■ Aim of the task: Each line from the one containing "Task: Open the terminal hamburger menu" through the final line of the data below must be repeated exactly.

(Stored data entries)

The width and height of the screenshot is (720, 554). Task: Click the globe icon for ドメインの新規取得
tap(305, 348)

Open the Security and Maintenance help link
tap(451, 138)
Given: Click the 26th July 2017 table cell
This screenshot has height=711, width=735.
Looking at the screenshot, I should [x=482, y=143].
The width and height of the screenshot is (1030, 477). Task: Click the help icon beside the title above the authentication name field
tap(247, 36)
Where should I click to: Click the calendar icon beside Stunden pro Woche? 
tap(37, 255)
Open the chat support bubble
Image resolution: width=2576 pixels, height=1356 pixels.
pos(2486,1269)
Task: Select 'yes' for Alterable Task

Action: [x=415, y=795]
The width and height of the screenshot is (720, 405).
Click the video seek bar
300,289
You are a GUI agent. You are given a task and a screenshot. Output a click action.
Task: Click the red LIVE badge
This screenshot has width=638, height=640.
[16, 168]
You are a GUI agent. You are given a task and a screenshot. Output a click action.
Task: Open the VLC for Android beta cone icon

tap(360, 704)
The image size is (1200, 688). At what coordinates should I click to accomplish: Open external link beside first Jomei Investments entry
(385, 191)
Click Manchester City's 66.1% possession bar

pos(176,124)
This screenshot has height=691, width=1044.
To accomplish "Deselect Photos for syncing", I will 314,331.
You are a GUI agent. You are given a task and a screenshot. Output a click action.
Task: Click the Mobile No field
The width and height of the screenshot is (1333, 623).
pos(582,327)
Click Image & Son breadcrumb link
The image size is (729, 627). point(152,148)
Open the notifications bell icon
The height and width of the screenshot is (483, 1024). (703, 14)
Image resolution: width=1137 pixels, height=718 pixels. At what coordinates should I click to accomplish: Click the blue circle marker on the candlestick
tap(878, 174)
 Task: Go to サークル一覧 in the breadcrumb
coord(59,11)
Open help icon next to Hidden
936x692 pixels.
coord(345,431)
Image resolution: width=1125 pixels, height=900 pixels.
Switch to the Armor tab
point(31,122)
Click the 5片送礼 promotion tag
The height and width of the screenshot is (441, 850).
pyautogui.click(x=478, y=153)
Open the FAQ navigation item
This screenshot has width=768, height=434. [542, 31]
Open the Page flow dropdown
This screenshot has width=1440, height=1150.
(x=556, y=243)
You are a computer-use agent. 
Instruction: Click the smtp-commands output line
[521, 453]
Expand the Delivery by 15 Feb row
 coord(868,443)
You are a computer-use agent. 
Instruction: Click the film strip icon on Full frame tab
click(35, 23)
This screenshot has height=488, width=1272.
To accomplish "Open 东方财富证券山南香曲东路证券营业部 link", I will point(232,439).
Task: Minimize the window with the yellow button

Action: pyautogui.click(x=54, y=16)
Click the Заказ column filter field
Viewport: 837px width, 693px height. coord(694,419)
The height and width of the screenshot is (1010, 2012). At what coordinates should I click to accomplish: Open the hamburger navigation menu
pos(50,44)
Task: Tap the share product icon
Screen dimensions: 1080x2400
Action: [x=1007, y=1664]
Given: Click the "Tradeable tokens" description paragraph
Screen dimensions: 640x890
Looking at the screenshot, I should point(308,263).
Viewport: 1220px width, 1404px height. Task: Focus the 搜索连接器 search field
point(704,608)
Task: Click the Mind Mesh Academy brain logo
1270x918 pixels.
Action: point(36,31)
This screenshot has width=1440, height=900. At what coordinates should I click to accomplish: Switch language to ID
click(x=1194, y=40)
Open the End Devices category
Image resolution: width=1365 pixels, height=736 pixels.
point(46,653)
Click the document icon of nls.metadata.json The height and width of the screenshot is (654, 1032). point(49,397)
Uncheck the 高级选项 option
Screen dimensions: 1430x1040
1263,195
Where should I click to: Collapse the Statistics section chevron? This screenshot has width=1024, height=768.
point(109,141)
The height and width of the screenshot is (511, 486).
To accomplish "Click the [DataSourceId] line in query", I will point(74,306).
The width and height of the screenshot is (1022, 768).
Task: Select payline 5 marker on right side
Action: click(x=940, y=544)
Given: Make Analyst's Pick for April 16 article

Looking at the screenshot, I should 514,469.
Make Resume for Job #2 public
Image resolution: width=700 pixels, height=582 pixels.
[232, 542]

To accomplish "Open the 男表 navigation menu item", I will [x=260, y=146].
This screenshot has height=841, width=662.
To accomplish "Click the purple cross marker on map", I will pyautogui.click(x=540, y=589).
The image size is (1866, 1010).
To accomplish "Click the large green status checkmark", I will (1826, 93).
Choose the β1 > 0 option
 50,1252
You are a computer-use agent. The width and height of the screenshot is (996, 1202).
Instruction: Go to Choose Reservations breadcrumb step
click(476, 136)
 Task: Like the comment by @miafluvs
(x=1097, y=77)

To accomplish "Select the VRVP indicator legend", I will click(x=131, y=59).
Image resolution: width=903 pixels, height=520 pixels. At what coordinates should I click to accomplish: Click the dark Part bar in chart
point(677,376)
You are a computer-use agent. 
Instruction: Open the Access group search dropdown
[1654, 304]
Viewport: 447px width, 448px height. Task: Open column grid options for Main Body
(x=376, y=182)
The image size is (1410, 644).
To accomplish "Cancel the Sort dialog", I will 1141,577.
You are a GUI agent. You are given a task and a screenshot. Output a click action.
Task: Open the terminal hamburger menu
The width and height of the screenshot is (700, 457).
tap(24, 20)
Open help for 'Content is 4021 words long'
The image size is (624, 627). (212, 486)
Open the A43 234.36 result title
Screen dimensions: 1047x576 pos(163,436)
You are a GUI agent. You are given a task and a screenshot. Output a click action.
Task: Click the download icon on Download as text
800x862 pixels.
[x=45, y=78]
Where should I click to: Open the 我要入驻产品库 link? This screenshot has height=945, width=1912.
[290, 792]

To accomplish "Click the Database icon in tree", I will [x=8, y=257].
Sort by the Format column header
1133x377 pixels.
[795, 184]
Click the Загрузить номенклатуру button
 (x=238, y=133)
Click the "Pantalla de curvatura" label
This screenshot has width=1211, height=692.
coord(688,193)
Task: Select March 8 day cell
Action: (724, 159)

■ Written solution:
Task: Open the terminal hamburger menu
The width and height of the screenshot is (700, 457).
tap(24, 20)
Open help for 'Content is 4021 words long'
The image size is (624, 627). (212, 486)
Open the A43 234.36 result title
Screen dimensions: 1047x576 pos(163,436)
You are a GUI agent. You are given a task and a screenshot. Output a click action.
Task: Click the download icon on Download as text
800x862 pixels.
[x=45, y=78]
Where should I click to: Open the 我要入驻产品库 link? This screenshot has height=945, width=1912.
[290, 792]

To accomplish "Click the Database icon in tree", I will [x=8, y=257].
Sort by the Format column header
1133x377 pixels.
[795, 184]
Click the Загрузить номенклатуру button
 (x=238, y=133)
Click the "Pantalla de curvatura" label
This screenshot has width=1211, height=692.
coord(688,193)
Task: Select March 8 day cell
Action: (724, 159)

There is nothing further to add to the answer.